WORK TO COMPLETE: From the first record below to the last, retype each one exactly.

EXERCISE MATERIAL:
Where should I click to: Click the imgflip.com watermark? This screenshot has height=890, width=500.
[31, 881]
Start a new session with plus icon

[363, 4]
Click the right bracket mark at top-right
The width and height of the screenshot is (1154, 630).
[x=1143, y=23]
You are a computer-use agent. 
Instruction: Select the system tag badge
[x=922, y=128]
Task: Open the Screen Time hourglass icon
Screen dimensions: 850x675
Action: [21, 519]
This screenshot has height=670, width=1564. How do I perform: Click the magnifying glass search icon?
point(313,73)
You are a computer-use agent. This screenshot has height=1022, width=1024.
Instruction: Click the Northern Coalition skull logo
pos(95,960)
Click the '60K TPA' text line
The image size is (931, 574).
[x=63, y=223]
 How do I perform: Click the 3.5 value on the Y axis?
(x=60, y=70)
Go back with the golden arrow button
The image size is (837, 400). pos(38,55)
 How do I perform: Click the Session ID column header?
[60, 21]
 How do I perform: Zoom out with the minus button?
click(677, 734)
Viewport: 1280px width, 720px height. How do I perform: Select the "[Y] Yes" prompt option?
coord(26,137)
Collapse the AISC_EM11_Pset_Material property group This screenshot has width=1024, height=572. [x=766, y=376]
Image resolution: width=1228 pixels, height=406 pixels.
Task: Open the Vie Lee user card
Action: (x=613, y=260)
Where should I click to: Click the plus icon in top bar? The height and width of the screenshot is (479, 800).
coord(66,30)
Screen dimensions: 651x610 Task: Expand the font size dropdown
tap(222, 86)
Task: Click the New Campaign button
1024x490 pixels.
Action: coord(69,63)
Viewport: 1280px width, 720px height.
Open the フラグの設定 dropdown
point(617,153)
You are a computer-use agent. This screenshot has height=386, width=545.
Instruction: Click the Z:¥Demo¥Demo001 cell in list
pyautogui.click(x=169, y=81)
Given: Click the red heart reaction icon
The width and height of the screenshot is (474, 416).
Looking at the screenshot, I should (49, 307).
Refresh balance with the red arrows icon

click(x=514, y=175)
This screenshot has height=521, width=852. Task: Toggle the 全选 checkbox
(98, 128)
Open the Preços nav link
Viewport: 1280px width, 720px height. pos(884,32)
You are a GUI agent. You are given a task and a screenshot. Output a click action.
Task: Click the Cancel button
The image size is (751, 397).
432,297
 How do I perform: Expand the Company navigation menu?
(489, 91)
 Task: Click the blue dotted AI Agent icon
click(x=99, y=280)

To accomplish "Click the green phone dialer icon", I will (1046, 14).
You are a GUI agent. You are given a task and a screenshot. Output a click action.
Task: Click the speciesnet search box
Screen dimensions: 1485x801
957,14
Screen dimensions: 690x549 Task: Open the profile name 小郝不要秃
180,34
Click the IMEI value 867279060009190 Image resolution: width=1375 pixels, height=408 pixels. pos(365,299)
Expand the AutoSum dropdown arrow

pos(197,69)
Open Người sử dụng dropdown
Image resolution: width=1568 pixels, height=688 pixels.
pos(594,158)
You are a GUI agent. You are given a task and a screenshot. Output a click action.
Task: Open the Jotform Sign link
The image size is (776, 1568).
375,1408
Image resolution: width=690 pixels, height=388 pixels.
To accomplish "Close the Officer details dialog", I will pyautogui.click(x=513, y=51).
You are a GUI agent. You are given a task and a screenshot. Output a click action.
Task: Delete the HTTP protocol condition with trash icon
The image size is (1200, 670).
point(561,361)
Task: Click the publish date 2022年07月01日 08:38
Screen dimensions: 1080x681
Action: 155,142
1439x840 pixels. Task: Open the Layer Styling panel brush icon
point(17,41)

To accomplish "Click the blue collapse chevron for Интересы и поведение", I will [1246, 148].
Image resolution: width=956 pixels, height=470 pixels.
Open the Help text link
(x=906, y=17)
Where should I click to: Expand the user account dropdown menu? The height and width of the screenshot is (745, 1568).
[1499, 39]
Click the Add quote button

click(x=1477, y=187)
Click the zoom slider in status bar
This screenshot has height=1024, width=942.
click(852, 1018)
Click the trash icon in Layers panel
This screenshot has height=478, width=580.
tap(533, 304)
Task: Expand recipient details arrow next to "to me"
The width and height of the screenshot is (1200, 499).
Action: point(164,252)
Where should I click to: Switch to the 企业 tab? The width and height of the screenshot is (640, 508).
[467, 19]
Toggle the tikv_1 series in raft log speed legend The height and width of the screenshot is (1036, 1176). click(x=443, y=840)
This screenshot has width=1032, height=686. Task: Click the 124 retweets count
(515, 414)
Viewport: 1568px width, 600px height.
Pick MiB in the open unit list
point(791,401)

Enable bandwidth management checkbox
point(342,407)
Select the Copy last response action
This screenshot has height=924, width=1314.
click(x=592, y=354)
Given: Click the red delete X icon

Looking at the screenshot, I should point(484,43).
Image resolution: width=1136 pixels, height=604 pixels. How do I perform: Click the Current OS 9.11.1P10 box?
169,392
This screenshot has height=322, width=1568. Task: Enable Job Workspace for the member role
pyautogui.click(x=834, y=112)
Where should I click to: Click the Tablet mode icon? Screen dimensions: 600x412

PROBLEM SOLUTION:
Where should I click to: Click the imgflip.com watermark? This screenshot has height=890, width=500.
[31, 881]
Start a new session with plus icon

[363, 4]
Click the right bracket mark at top-right
The width and height of the screenshot is (1154, 630).
[x=1143, y=23]
You are a computer-use agent. 
Instruction: Select the system tag badge
[x=922, y=128]
Task: Open the Screen Time hourglass icon
Screen dimensions: 850x675
Action: [21, 519]
This screenshot has height=670, width=1564. How do I perform: Click the magnifying glass search icon?
point(313,73)
You are a computer-use agent. This screenshot has height=1022, width=1024.
Instruction: Click the Northern Coalition skull logo
pos(95,960)
Click the '60K TPA' text line
The image size is (931, 574).
[x=63, y=223]
 How do I perform: Click the 3.5 value on the Y axis?
(x=60, y=70)
Go back with the golden arrow button
The image size is (837, 400). pos(38,55)
 How do I perform: Click the Session ID column header?
[60, 21]
 How do I perform: Zoom out with the minus button?
click(677, 734)
Viewport: 1280px width, 720px height. How do I perform: Select the "[Y] Yes" prompt option?
coord(26,137)
Collapse the AISC_EM11_Pset_Material property group This screenshot has width=1024, height=572. [x=766, y=376]
Image resolution: width=1228 pixels, height=406 pixels.
Task: Open the Vie Lee user card
Action: (x=613, y=260)
Where should I click to: Click the plus icon in top bar? The height and width of the screenshot is (479, 800).
coord(66,30)
Screen dimensions: 651x610 Task: Expand the font size dropdown
tap(222, 86)
Task: Click the New Campaign button
1024x490 pixels.
Action: coord(69,63)
Viewport: 1280px width, 720px height.
Open the フラグの設定 dropdown
point(617,153)
You are a computer-use agent. This screenshot has height=386, width=545.
Instruction: Click the Z:¥Demo¥Demo001 cell in list
pyautogui.click(x=169, y=81)
Given: Click the red heart reaction icon
The width and height of the screenshot is (474, 416).
Looking at the screenshot, I should (49, 307).
Refresh balance with the red arrows icon

click(x=514, y=175)
This screenshot has height=521, width=852. Task: Toggle the 全选 checkbox
(98, 128)
Open the Preços nav link
Viewport: 1280px width, 720px height. pos(884,32)
You are a GUI agent. You are given a task and a screenshot. Output a click action.
Task: Click the Cancel button
The image size is (751, 397).
432,297
 How do I perform: Expand the Company navigation menu?
(489, 91)
 Task: Click the blue dotted AI Agent icon
click(x=99, y=280)

To accomplish "Click the green phone dialer icon", I will (1046, 14).
You are a GUI agent. You are given a task and a screenshot. Output a click action.
Task: Click the speciesnet search box
Screen dimensions: 1485x801
957,14
Screen dimensions: 690x549 Task: Open the profile name 小郝不要秃
180,34
Click the IMEI value 867279060009190 Image resolution: width=1375 pixels, height=408 pixels. pos(365,299)
Expand the AutoSum dropdown arrow

pos(197,69)
Open Người sử dụng dropdown
Image resolution: width=1568 pixels, height=688 pixels.
pos(594,158)
You are a GUI agent. You are given a task and a screenshot. Output a click action.
Task: Open the Jotform Sign link
The image size is (776, 1568).
375,1408
Image resolution: width=690 pixels, height=388 pixels.
To accomplish "Close the Officer details dialog", I will pyautogui.click(x=513, y=51).
You are a GUI agent. You are given a task and a screenshot. Output a click action.
Task: Delete the HTTP protocol condition with trash icon
The image size is (1200, 670).
point(561,361)
Task: Click the publish date 2022年07月01日 08:38
Screen dimensions: 1080x681
Action: 155,142
1439x840 pixels. Task: Open the Layer Styling panel brush icon
point(17,41)

To accomplish "Click the blue collapse chevron for Интересы и поведение", I will [1246, 148].
Image resolution: width=956 pixels, height=470 pixels.
Open the Help text link
(x=906, y=17)
Where should I click to: Expand the user account dropdown menu? The height and width of the screenshot is (745, 1568).
[1499, 39]
Click the Add quote button

click(x=1477, y=187)
Click the zoom slider in status bar
This screenshot has height=1024, width=942.
click(852, 1018)
Click the trash icon in Layers panel
This screenshot has height=478, width=580.
tap(533, 304)
Task: Expand recipient details arrow next to "to me"
The width and height of the screenshot is (1200, 499).
Action: point(164,252)
Where should I click to: Switch to the 企业 tab? The width and height of the screenshot is (640, 508).
[467, 19]
Toggle the tikv_1 series in raft log speed legend The height and width of the screenshot is (1036, 1176). click(x=443, y=840)
This screenshot has width=1032, height=686. Task: Click the 124 retweets count
(515, 414)
Viewport: 1568px width, 600px height.
Pick MiB in the open unit list
point(791,401)

Enable bandwidth management checkbox
point(342,407)
Select the Copy last response action
This screenshot has height=924, width=1314.
click(x=592, y=354)
Given: Click the red delete X icon

Looking at the screenshot, I should point(484,43).
Image resolution: width=1136 pixels, height=604 pixels. How do I perform: Click the Current OS 9.11.1P10 box?
169,392
This screenshot has height=322, width=1568. Task: Enable Job Workspace for the member role
pyautogui.click(x=834, y=112)
Where should I click to: Click the Tablet mode icon? Screen dimensions: 600x412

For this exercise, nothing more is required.